I didn't think we could print anything from the GPU since calling print
inside a @cuda.jit
function doesn't work, but then I tried calling A.shape
to see what would happen.
import numpy as np
from numba import cuda
A = np.random.randn(1000, 1000)
A_gpu = cuda.to_device(A)
A_gpu.shape
(1000, 1000)
A_gpu[0][0]
0.4253498653987585
A_gpu.T
<numba.cuda.cudadrv.devicearray.DeviceNDArray at 0x7f5de810ffa0>
For something to be printed to the console, do the numbers need to be copied to the CPU first?
%timeit A.T
%timeit A_gpu.T
%timeit A.shape
%timeit A_gpu.shape
%timeit A[0][0]
%timeit A_gpu[0][0]
132 ns ± 18.9 ns per loop (mean ± std. dev. of 7 runs, 1000000 loops each)
159 ms ± 29.3 ms per loop (mean ± std. dev. of 7 runs, 10 loops each)
*76 ns* ± 2.37 ns per loop (mean ± std. dev. of 7 runs, 10000000 loops each)
*47.8 ns* ± 8.81 ns per loop (mean ± std. dev. of 7 runs, 10000000 loops each)
376 ns ± 146 ns per loop (mean ± std. dev. of 7 runs, 1000000 loops each)
161 µs ± 25.7 µs per loop (mean ± std. dev. of 7 runs, 10000 loops each)
Calling A.shape
is faster in the GPU for some reason, but the other functions are slower.
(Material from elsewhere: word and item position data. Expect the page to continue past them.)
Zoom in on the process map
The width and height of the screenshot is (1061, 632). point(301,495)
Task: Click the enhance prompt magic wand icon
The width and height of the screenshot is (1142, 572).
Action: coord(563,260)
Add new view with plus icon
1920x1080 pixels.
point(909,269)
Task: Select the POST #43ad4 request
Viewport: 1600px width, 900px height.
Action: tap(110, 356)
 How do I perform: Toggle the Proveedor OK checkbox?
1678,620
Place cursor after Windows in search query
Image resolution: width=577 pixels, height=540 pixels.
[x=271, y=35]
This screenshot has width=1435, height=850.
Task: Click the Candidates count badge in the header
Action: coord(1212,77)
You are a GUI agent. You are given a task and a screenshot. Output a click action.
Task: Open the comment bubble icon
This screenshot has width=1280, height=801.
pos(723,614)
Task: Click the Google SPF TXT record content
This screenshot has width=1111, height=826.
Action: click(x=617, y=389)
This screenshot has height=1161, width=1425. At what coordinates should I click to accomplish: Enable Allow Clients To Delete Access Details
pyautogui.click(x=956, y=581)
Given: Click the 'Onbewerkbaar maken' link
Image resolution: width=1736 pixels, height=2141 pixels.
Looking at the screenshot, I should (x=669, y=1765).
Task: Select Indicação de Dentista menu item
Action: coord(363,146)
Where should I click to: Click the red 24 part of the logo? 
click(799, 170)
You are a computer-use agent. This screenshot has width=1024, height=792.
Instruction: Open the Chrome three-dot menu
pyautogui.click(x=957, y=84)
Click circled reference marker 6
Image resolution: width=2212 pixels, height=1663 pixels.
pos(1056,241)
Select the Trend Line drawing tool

However, it might be the case that accessing elements A[i, j]
inside a @cuda.jit
is optimized and isn't slower.
I am implementing a CUDA kernel for matrix multiplication, with the intention of using it for back propagation in neural networks, meaning dL_dX = np.dot(dL_dY, self.weights.T)
will be performed very often.
If I need to transpose a matrix, I was wondering if it's bad practice to transpose from the GPU matrix_multiplication_gpu[blocks_per_grid, threads_per_block](A_gpu, B_gpu.T)
and whether it would be better to transpose the matrix in the CPU first, and then move/"cache" the result to GPU cuda.to_device(A.T)
. Interestingly, moving the array to the GPU %timeit cuda.to_device(A.T)
is much faster 2.41 ms ± 145 µs
than transposing the array within the GPU.
Numba gpu array transpose runs a GPU kernel. That is why it is slow compared to numpy, which will generally just change the strides and not touch the underlying data.
The canonical way to perform a dot product involving a transposed matrix or matrices (dating back to the origins of Linpack and BLAS) is to change the algorithm to handle reading the input in a transposed order rather than actually transposing the input data prior to performing the product operation.